━━━ Information supplied ━━━
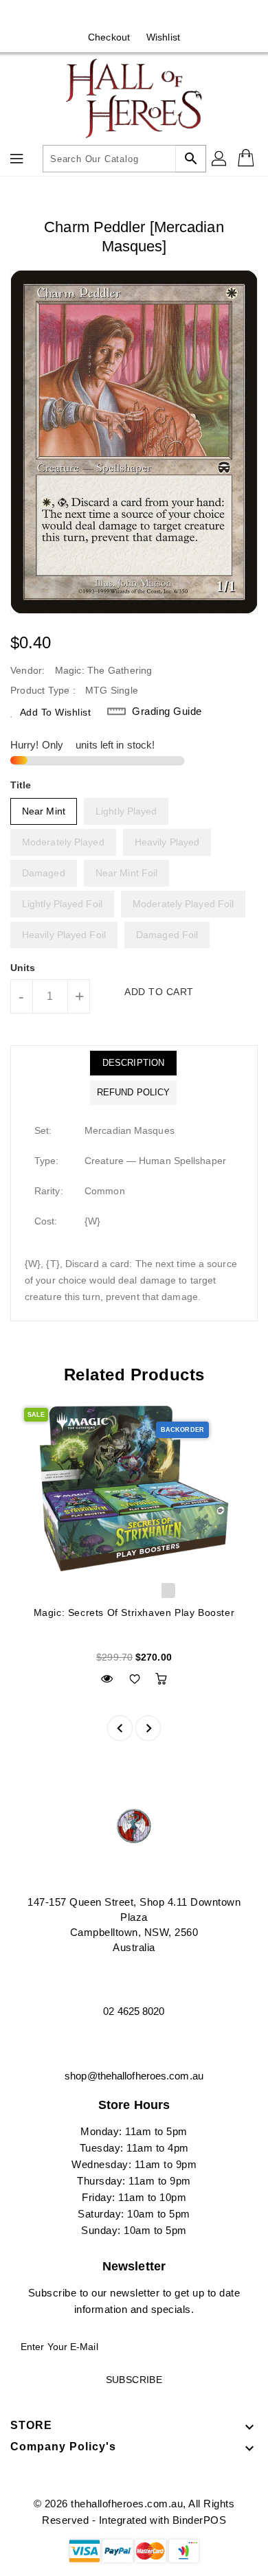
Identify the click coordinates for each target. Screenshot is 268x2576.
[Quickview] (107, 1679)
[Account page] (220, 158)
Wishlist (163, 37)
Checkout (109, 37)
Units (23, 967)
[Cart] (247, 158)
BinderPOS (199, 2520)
━━━
━━━ Information supplied ━━━
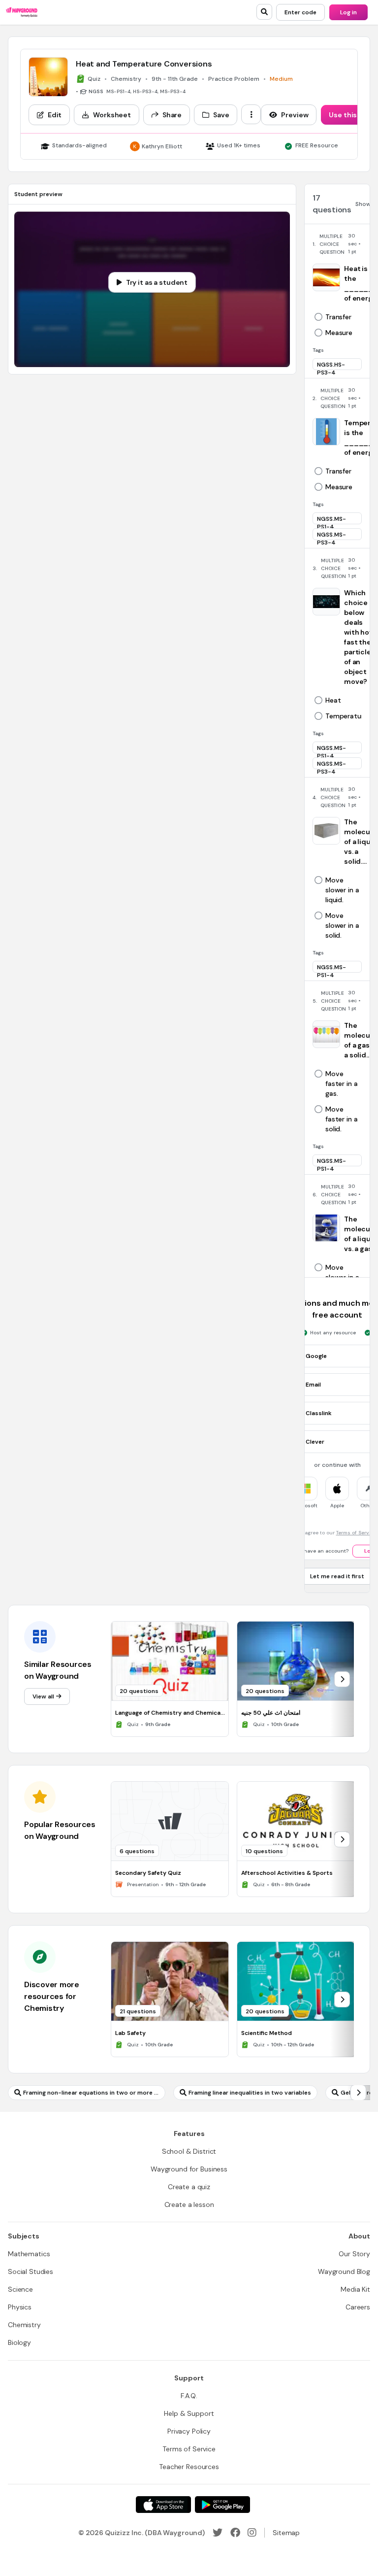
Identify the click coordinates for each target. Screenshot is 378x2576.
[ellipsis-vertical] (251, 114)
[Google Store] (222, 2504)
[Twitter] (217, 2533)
━━━
Retype exactly the lines of the data above that fall between the line with "Screenshot is 268x2576." and the line with "BinderPOS (199, 2520)", inclusive, and add nothing.

Identify the click coordinates for each target. Screenshot is 268x2576.
[Quickview] (107, 1679)
[Account page] (220, 158)
Wishlist (163, 37)
Checkout (109, 37)
Units (23, 967)
[Cart] (247, 158)
BinderPOS (199, 2520)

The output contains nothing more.